Он прошёл мимо информационного терминала, на экране которого медленно двигалась строка: «Прозрачность – наша защита». Ниже отображались дата, время и график чипизации, выверенный до минуты: фамилии, метки, интервалы. Все слоты были заполнены – система не терпела пустоты.
На третьем этаже коридоры вытягивались, словно стены старались увеличить расстояние между людьми. Двери плотно закрыты, жалюзи опущены до подоконников, карточные сканеры мерцали ровным зелёным светом, напоминая дыхание здания, будто у него была своя собственная жизнь.

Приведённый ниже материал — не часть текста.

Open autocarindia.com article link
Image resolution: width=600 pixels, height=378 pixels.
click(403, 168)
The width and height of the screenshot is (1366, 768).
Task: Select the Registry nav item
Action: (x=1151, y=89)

Белый свет потолочных ламп сиял ровно и чисто, словно в операционной, но вместо стерильности ощущалась лишь холодная пустота, не оставляющая места надежде – продуманная архитектурная обречённость. Люди проходили мимо, неся не дела или документы, а внутреннюю стратегию молчания.
Ладогин свернул к своему крылу. Таблички с фамилиями остались, но шрифт на них стал мельче, словно система перестала стремиться к индивидуальности. Имена растворялись в металле, превращаясь в воспоминания, не подлежащие восстановлению. Напротив секции кадров сидела женщина с рассеянным взглядом и уверенно нажимала кнопки. Лицо её не дрогнуло даже тогда, когда мимо прошёл мужчина в форме и коротко коснулся её плеча. Она продолжила печатать, не замечая происходящего.
Белозёров возник внезапно, как часто бывало с ним, будто материализовавшись из пустоты, из паузы между абзацами. В его облике всё казалось демонстративным: зеркально начищенные туфли, гладкий костюм, жёсткий воротник и натянутая, показная доброжелательность. Картонный стаканчик с кофе, от которого шёл пар, выглядел единственной живой деталью.